Copy the items again, starting at the line containing "You are a computer-use agent. This" and ending at the line containing "click(152, 376)", and replace "Instruction" with "Goal" wherever it occurs. Leave everything else unchanged.

───── MATERIAL FOR THE TASK ─────

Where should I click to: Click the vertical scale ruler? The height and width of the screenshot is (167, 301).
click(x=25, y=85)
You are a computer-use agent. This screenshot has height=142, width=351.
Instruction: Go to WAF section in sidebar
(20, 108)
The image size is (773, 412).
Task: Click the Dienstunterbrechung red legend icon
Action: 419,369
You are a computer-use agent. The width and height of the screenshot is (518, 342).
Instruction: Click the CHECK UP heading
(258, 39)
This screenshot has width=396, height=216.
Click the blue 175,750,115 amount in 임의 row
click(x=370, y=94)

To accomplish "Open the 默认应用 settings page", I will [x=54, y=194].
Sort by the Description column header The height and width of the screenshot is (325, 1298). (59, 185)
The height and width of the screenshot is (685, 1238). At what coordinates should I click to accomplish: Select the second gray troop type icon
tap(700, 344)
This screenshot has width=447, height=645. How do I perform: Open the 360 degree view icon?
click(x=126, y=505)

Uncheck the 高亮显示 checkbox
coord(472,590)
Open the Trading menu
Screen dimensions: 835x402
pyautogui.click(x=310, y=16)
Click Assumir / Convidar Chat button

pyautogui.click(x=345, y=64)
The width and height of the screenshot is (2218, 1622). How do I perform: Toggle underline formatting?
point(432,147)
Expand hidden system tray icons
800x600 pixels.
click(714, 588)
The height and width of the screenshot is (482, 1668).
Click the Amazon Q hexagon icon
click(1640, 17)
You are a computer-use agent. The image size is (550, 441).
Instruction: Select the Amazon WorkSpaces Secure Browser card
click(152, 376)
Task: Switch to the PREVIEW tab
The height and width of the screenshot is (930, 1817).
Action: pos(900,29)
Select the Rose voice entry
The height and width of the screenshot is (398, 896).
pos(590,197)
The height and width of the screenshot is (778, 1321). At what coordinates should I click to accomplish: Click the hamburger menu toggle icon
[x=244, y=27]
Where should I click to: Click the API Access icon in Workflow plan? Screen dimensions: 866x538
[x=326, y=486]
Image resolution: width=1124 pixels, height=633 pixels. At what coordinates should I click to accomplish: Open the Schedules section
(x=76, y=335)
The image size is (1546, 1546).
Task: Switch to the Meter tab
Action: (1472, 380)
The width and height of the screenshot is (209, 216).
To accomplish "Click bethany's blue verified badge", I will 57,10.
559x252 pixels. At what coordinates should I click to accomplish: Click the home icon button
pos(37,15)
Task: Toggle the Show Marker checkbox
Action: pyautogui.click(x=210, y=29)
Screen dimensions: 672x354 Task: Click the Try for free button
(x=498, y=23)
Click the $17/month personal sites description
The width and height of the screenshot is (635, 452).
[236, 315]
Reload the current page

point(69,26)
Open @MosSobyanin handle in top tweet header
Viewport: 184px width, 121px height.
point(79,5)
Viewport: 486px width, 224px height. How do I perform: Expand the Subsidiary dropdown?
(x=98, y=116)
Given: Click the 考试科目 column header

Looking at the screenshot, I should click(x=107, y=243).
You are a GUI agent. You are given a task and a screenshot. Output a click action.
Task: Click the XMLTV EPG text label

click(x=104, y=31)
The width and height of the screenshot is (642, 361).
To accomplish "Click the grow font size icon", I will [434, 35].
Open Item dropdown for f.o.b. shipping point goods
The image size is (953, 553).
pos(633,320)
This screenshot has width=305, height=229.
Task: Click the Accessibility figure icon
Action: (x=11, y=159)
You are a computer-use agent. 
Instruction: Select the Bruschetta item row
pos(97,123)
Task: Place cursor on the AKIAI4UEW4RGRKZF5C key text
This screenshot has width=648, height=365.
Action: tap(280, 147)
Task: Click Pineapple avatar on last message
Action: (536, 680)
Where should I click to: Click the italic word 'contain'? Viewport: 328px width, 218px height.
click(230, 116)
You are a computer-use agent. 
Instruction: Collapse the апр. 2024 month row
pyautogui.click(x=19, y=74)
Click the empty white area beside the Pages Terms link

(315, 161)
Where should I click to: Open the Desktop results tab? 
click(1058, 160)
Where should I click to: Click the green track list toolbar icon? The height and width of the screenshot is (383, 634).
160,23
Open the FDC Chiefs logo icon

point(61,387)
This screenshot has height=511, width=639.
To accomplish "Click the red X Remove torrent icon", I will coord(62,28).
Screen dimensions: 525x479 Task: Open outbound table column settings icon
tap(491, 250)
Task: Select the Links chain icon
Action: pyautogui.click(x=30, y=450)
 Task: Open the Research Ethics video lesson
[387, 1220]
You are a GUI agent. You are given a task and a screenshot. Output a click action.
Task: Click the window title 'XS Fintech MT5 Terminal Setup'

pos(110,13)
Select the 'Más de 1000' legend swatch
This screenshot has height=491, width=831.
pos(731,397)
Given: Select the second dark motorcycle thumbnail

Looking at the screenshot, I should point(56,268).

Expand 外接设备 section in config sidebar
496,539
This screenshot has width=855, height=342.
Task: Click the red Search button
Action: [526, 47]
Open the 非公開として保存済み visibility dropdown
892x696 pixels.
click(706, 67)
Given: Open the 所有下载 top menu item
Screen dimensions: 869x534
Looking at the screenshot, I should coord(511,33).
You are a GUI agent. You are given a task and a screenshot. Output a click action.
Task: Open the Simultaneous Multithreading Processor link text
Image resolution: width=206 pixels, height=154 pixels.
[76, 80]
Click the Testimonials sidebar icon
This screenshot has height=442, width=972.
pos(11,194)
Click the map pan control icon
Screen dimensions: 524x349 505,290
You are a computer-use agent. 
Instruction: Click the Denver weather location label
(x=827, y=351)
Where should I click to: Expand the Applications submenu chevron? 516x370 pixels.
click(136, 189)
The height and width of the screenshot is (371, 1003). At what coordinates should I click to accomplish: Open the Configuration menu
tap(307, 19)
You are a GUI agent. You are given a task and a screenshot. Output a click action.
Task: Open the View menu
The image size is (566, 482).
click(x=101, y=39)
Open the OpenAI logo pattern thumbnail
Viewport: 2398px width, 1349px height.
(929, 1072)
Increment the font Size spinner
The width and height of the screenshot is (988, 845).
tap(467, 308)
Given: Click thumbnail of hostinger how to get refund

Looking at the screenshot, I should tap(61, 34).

─────

#### [SOLUTION BELOW]
You are a computer-use agent. This screenshot has height=142, width=351.
Goal: Go to WAF section in sidebar
(20, 108)
The image size is (773, 412).
Task: Click the Dienstunterbrechung red legend icon
Action: 419,369
You are a computer-use agent. The width and height of the screenshot is (518, 342).
Goal: Click the CHECK UP heading
(258, 39)
This screenshot has width=396, height=216.
Click the blue 175,750,115 amount in 임의 row
click(x=370, y=94)

To accomplish "Open the 默认应用 settings page", I will [x=54, y=194].
Sort by the Description column header The height and width of the screenshot is (325, 1298). (59, 185)
The height and width of the screenshot is (685, 1238). At what coordinates should I click to accomplish: Select the second gray troop type icon
tap(700, 344)
This screenshot has width=447, height=645. How do I perform: Open the 360 degree view icon?
click(x=126, y=505)

Uncheck the 高亮显示 checkbox
coord(472,590)
Open the Trading menu
Screen dimensions: 835x402
pyautogui.click(x=310, y=16)
Click Assumir / Convidar Chat button

pyautogui.click(x=345, y=64)
The width and height of the screenshot is (2218, 1622). How do I perform: Toggle underline formatting?
point(432,147)
Expand hidden system tray icons
800x600 pixels.
click(714, 588)
The height and width of the screenshot is (482, 1668).
Click the Amazon Q hexagon icon
click(1640, 17)
You are a computer-use agent. The image size is (550, 441).
Goal: Select the Amazon WorkSpaces Secure Browser card
click(152, 376)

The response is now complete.